Steve Bannon Says He Did ‘The Lord’s Work’ In A New Trump White House Documentary


In a new documentary, The Brink, premiering at the Sundance Film Festival in Park City, Utah, Steve Bannon, the former chief strategist for the Trump White House says even though he hated every minute he worked there, he believes he was doing “the Lord’s work.”

USA Today reports that Alison Klayman, the director of The Brink, took what she calls a “fly on the wall approach” to Bannon, catching “unguarded” moments at home and on the road in the United States and Europe on various speaking engagements.

Early on in the documentary, Bannon, always a controversial figure, praises the architectural achievements of the Auschwitz concentration camp and defends his time in the Trump White House.

“There’s no glamour to the job. I hated every second I was there. The West Wing has bad karma to it. They say, ‘Because you were doing bad stuff!’ But I was doing the Lord’s work.”

John DeFore of the Hollywood Reporter screened and reviewed the Bannon documentary and believes that Bannon has bought into his own press as “the villain” and believes that the media is still obsessed with him. But DeFore says this is all unfounded as Bannon’s message is stale.

“This Bannon is a snooze, occasionally making a wry aside but nearly never saying anything unusually smart or new.”

He adds that Bannon in the flesh and on film has far less of a punch than the articles about him during his time in the White House, which portrayed him as a supposed evil genius behind the president which included press photos that were more interesting when “captured, Sasquatch-like, in one of those rumpled-wino photographs.”
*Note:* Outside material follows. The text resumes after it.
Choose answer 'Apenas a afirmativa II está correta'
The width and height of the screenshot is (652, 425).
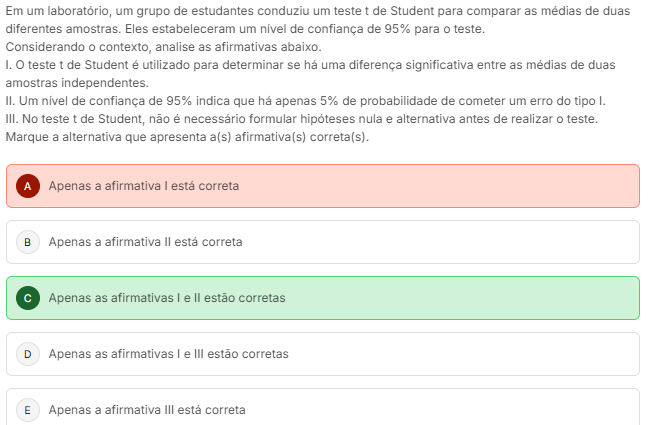click(145, 242)
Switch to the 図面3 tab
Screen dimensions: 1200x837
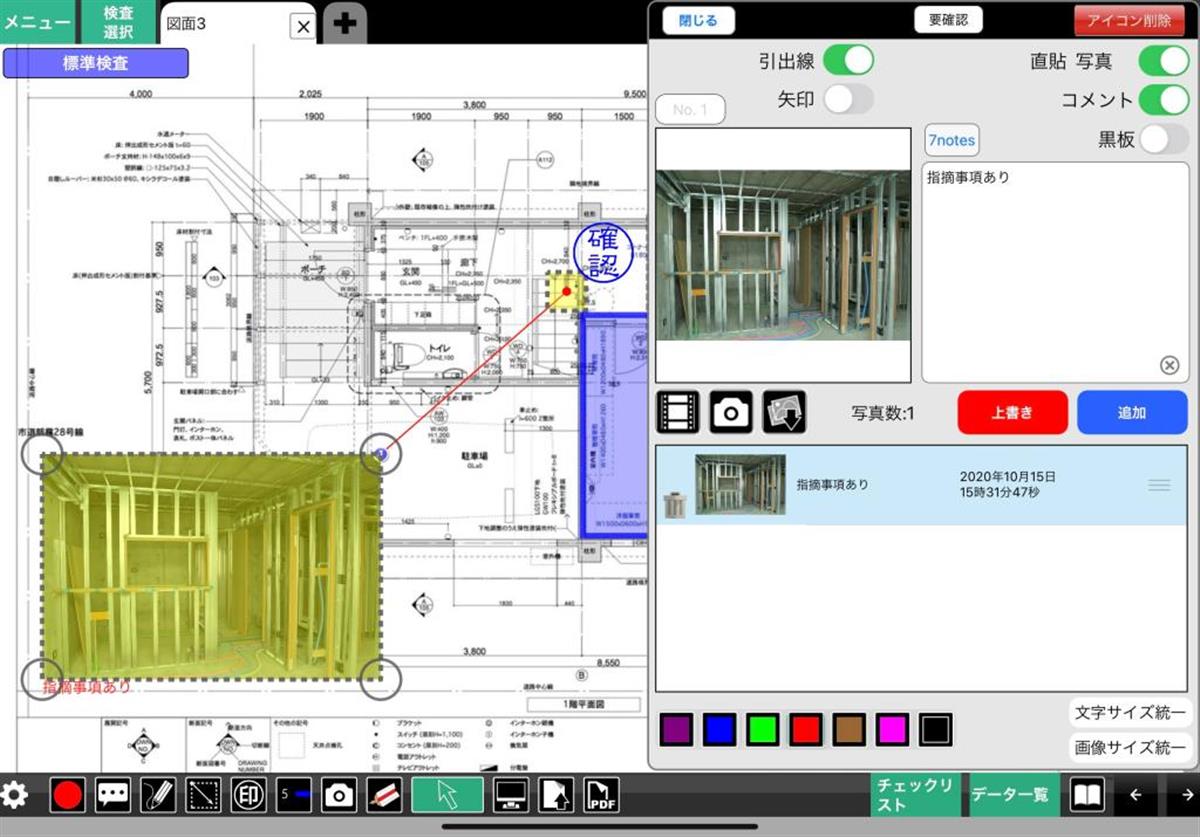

The documentary also talks about Bannon’s struggle to lose weight, showing him juicing and sharing his love of kombucha as he goes on the road seeming committed to sharing his message and carefully avoiding pressure to throw Donald Trump under the bus.

The Daily Beast says that Bannon still believes he learned a lot from Trump the man during his short tenure in the White House and on the campaign trail. He says that the president taught him that there is really no such thing as bad press.

Bannon believes that 30 years from now, Trump will be part of everyone’s personal life, like it or not, and he believes that Trump’s messages will have a lasting effect on our culture.

“Donald Trump is a historical figure and a transformative president.”